_Directions for this task_
Reproduce every one of the records below word for word, changing nothing.

_Records for locating described items_
* * * * *

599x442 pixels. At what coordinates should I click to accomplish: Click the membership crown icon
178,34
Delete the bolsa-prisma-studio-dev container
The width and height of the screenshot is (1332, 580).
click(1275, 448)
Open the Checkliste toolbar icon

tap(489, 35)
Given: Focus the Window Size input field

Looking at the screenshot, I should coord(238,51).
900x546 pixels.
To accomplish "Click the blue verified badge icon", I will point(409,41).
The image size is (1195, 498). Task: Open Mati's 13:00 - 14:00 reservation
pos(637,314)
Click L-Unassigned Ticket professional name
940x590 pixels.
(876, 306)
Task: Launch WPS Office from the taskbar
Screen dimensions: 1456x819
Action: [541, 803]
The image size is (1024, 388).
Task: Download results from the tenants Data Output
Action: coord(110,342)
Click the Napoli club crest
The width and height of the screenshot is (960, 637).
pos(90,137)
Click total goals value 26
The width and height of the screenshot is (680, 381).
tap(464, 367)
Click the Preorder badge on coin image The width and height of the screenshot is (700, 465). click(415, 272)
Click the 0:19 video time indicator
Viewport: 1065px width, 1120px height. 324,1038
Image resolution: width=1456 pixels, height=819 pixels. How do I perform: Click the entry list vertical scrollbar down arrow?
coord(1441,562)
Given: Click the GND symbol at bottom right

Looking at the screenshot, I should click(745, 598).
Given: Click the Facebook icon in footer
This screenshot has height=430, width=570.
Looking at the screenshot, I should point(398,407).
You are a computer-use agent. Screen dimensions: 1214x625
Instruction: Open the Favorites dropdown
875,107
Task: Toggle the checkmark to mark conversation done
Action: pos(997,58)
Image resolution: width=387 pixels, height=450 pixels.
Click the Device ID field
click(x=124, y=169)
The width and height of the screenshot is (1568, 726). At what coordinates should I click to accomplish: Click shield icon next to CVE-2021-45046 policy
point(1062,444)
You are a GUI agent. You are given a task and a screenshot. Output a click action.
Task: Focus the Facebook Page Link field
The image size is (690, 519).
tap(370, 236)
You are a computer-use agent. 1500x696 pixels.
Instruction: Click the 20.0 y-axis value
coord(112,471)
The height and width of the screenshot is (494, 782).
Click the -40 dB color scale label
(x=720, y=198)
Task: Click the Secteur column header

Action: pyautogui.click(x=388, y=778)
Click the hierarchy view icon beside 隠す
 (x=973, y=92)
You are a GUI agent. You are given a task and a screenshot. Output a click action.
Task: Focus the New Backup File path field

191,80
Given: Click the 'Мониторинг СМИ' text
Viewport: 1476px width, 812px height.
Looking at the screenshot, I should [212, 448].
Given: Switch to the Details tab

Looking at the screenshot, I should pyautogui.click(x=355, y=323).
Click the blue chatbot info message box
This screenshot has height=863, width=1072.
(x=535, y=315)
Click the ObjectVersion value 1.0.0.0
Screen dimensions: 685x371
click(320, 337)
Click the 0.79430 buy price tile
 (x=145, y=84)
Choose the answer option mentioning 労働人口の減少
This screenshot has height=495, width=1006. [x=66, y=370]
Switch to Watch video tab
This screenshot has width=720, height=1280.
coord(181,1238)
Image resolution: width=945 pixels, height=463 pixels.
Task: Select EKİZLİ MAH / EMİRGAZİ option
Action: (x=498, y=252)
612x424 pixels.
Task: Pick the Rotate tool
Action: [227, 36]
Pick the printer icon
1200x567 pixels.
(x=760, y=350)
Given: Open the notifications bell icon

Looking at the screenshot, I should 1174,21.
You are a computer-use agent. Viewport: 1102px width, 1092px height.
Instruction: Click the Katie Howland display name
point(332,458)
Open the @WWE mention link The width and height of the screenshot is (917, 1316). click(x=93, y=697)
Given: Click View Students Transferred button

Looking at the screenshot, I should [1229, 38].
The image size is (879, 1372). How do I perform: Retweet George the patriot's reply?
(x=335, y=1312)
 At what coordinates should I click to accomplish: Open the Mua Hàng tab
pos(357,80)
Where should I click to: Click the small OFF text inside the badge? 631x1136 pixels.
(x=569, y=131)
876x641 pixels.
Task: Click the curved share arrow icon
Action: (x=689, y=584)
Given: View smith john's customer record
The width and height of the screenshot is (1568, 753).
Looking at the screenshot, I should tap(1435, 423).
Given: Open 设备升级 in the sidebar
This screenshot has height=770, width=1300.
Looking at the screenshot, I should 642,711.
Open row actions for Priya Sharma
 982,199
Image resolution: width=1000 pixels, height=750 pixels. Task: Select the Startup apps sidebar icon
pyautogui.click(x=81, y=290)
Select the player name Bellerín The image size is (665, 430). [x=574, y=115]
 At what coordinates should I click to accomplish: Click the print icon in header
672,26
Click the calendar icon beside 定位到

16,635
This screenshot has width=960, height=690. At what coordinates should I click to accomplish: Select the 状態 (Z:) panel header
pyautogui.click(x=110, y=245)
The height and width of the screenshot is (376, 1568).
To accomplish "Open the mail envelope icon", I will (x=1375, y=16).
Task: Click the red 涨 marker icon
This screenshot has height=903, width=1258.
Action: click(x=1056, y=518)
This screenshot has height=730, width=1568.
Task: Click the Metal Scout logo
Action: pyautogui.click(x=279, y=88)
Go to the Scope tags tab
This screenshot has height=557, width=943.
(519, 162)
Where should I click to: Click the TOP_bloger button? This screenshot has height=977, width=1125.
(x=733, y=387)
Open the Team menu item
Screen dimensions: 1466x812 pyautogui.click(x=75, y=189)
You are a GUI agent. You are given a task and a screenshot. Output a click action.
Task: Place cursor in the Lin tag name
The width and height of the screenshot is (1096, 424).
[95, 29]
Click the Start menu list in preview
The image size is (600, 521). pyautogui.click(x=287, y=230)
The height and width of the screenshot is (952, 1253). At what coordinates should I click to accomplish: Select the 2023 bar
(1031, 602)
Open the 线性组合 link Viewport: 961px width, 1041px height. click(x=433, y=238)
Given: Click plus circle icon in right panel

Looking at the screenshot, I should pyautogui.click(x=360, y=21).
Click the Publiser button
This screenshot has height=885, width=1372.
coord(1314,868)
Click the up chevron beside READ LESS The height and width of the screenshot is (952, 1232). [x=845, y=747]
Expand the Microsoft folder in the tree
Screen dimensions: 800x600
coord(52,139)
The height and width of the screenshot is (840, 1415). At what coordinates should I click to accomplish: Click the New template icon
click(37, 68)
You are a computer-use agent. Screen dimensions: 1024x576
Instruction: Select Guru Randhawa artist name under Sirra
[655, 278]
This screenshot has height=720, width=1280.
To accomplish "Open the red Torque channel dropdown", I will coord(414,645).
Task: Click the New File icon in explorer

* * * * *

_Exercise solution_
599x442 pixels. At what coordinates should I click to accomplish: Click the membership crown icon
178,34
Delete the bolsa-prisma-studio-dev container
The width and height of the screenshot is (1332, 580).
click(1275, 448)
Open the Checkliste toolbar icon

tap(489, 35)
Given: Focus the Window Size input field

Looking at the screenshot, I should coord(238,51).
900x546 pixels.
To accomplish "Click the blue verified badge icon", I will point(409,41).
The image size is (1195, 498). Task: Open Mati's 13:00 - 14:00 reservation
pos(637,314)
Click L-Unassigned Ticket professional name
940x590 pixels.
(876, 306)
Task: Launch WPS Office from the taskbar
Screen dimensions: 1456x819
Action: [541, 803]
The image size is (1024, 388).
Task: Download results from the tenants Data Output
Action: coord(110,342)
Click the Napoli club crest
The width and height of the screenshot is (960, 637).
pos(90,137)
Click total goals value 26
The width and height of the screenshot is (680, 381).
tap(464, 367)
Click the Preorder badge on coin image The width and height of the screenshot is (700, 465). click(415, 272)
Click the 0:19 video time indicator
Viewport: 1065px width, 1120px height. 324,1038
Image resolution: width=1456 pixels, height=819 pixels. How do I perform: Click the entry list vertical scrollbar down arrow?
coord(1441,562)
Given: Click the GND symbol at bottom right

Looking at the screenshot, I should click(745, 598).
Given: Click the Facebook icon in footer
This screenshot has height=430, width=570.
Looking at the screenshot, I should point(398,407).
You are a computer-use agent. Screen dimensions: 1214x625
Instruction: Open the Favorites dropdown
875,107
Task: Toggle the checkmark to mark conversation done
Action: pos(997,58)
Image resolution: width=387 pixels, height=450 pixels.
Click the Device ID field
click(x=124, y=169)
The width and height of the screenshot is (1568, 726). At what coordinates should I click to accomplish: Click shield icon next to CVE-2021-45046 policy
point(1062,444)
You are a GUI agent. You are given a task and a screenshot. Output a click action.
Task: Focus the Facebook Page Link field
The image size is (690, 519).
tap(370, 236)
You are a computer-use agent. 1500x696 pixels.
Instruction: Click the 20.0 y-axis value
coord(112,471)
The height and width of the screenshot is (494, 782).
Click the -40 dB color scale label
(x=720, y=198)
Task: Click the Secteur column header

Action: pyautogui.click(x=388, y=778)
Click the hierarchy view icon beside 隠す
 (x=973, y=92)
You are a GUI agent. You are given a task and a screenshot. Output a click action.
Task: Focus the New Backup File path field

191,80
Given: Click the 'Мониторинг СМИ' text
Viewport: 1476px width, 812px height.
Looking at the screenshot, I should [212, 448].
Given: Switch to the Details tab

Looking at the screenshot, I should pyautogui.click(x=355, y=323).
Click the blue chatbot info message box
This screenshot has height=863, width=1072.
(x=535, y=315)
Click the ObjectVersion value 1.0.0.0
Screen dimensions: 685x371
click(320, 337)
Click the 0.79430 buy price tile
 (x=145, y=84)
Choose the answer option mentioning 労働人口の減少
This screenshot has height=495, width=1006. [x=66, y=370]
Switch to Watch video tab
This screenshot has width=720, height=1280.
coord(181,1238)
Image resolution: width=945 pixels, height=463 pixels.
Task: Select EKİZLİ MAH / EMİRGAZİ option
Action: (x=498, y=252)
612x424 pixels.
Task: Pick the Rotate tool
Action: [227, 36]
Pick the printer icon
1200x567 pixels.
(x=760, y=350)
Given: Open the notifications bell icon

Looking at the screenshot, I should 1174,21.
You are a computer-use agent. Viewport: 1102px width, 1092px height.
Instruction: Click the Katie Howland display name
point(332,458)
Open the @WWE mention link The width and height of the screenshot is (917, 1316). click(x=93, y=697)
Given: Click View Students Transferred button

Looking at the screenshot, I should [1229, 38].
The image size is (879, 1372). How do I perform: Retweet George the patriot's reply?
(x=335, y=1312)
 At what coordinates should I click to accomplish: Open the Mua Hàng tab
pos(357,80)
Where should I click to: Click the small OFF text inside the badge? 631x1136 pixels.
(x=569, y=131)
876x641 pixels.
Task: Click the curved share arrow icon
Action: (x=689, y=584)
Given: View smith john's customer record
The width and height of the screenshot is (1568, 753).
Looking at the screenshot, I should tap(1435, 423).
Given: Open 设备升级 in the sidebar
This screenshot has height=770, width=1300.
Looking at the screenshot, I should 642,711.
Open row actions for Priya Sharma
 982,199
Image resolution: width=1000 pixels, height=750 pixels. Task: Select the Startup apps sidebar icon
pyautogui.click(x=81, y=290)
Select the player name Bellerín The image size is (665, 430). [x=574, y=115]
 At what coordinates should I click to accomplish: Click the print icon in header
672,26
Click the calendar icon beside 定位到

16,635
This screenshot has width=960, height=690. At what coordinates should I click to accomplish: Select the 状態 (Z:) panel header
pyautogui.click(x=110, y=245)
The height and width of the screenshot is (376, 1568).
To accomplish "Open the mail envelope icon", I will (x=1375, y=16).
Task: Click the red 涨 marker icon
This screenshot has height=903, width=1258.
Action: click(x=1056, y=518)
This screenshot has height=730, width=1568.
Task: Click the Metal Scout logo
Action: pyautogui.click(x=279, y=88)
Go to the Scope tags tab
This screenshot has height=557, width=943.
(519, 162)
Where should I click to: Click the TOP_bloger button? This screenshot has height=977, width=1125.
(x=733, y=387)
Open the Team menu item
Screen dimensions: 1466x812 pyautogui.click(x=75, y=189)
You are a GUI agent. You are given a task and a screenshot. Output a click action.
Task: Place cursor in the Lin tag name
The width and height of the screenshot is (1096, 424).
[95, 29]
Click the Start menu list in preview
The image size is (600, 521). pyautogui.click(x=287, y=230)
The height and width of the screenshot is (952, 1253). At what coordinates should I click to accomplish: Select the 2023 bar
(1031, 602)
Open the 线性组合 link Viewport: 961px width, 1041px height. click(x=433, y=238)
Given: Click plus circle icon in right panel

Looking at the screenshot, I should pyautogui.click(x=360, y=21).
Click the Publiser button
This screenshot has height=885, width=1372.
coord(1314,868)
Click the up chevron beside READ LESS The height and width of the screenshot is (952, 1232). [x=845, y=747]
Expand the Microsoft folder in the tree
Screen dimensions: 800x600
coord(52,139)
The height and width of the screenshot is (840, 1415). At what coordinates should I click to accomplish: Click the New template icon
click(37, 68)
You are a computer-use agent. Screen dimensions: 1024x576
Instruction: Select Guru Randhawa artist name under Sirra
[655, 278]
This screenshot has height=720, width=1280.
To accomplish "Open the red Torque channel dropdown", I will coord(414,645).
Task: Click the New File icon in explorer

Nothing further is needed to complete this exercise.